Work request => Take the lines below beginning at the line that has "The width and" and stopping after the line that has "Given: Click the", and print them exactly as they are, with no other lines.

= = = = =

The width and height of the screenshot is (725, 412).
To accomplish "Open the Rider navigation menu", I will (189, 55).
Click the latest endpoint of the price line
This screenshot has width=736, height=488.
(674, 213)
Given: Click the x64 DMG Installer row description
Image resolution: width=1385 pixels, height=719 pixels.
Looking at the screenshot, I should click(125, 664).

= = = = =

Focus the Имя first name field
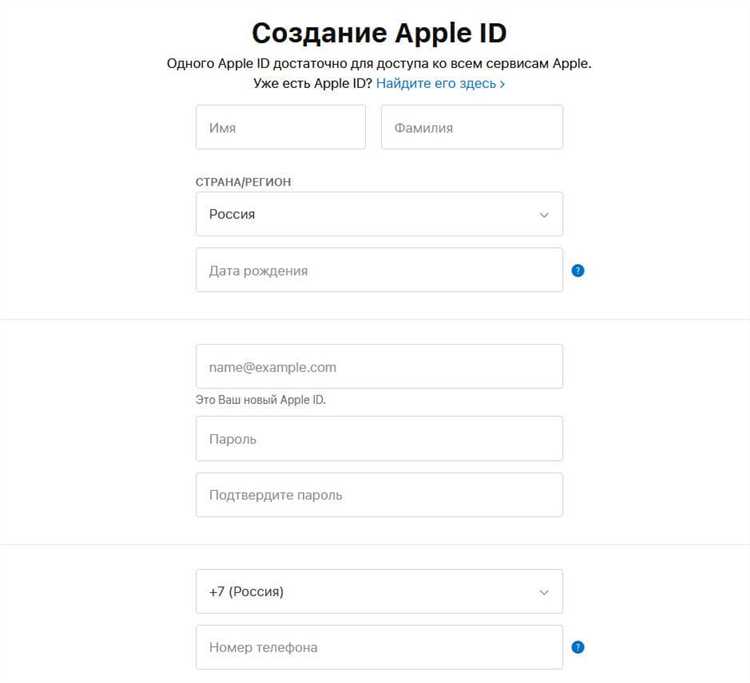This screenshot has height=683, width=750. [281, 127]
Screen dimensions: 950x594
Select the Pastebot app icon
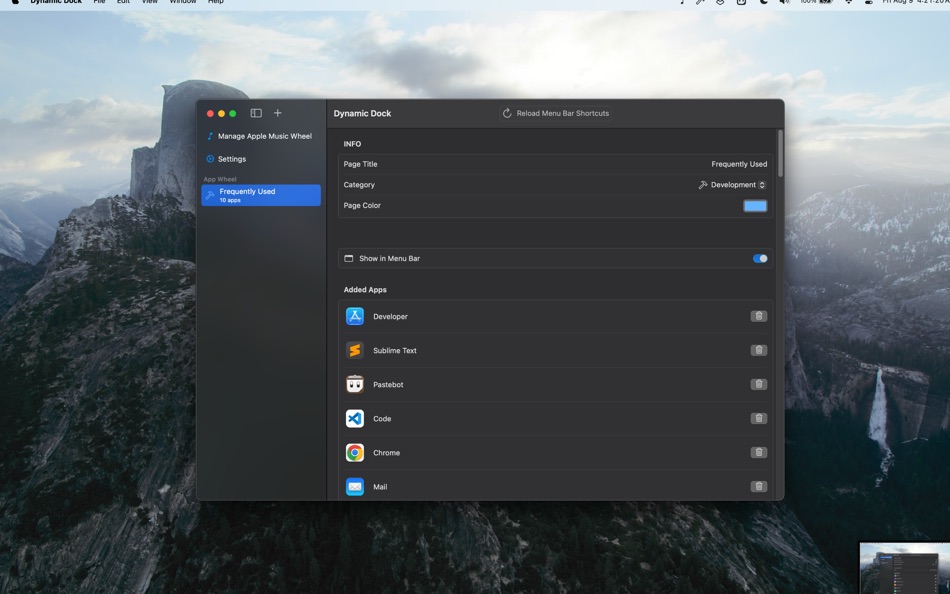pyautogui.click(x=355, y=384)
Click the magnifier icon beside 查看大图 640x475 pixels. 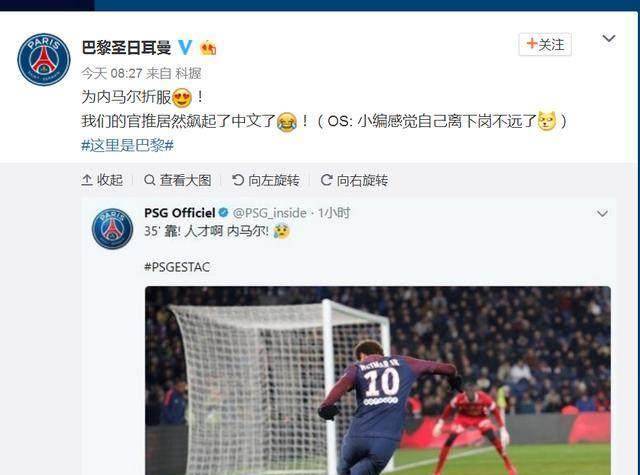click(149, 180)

= = = = =

Exercise output =>
The width and height of the screenshot is (725, 412).
To accomplish "Open the Rider navigation menu", I will (189, 55).
Click the latest endpoint of the price line
This screenshot has width=736, height=488.
(674, 213)
Given: Click the x64 DMG Installer row description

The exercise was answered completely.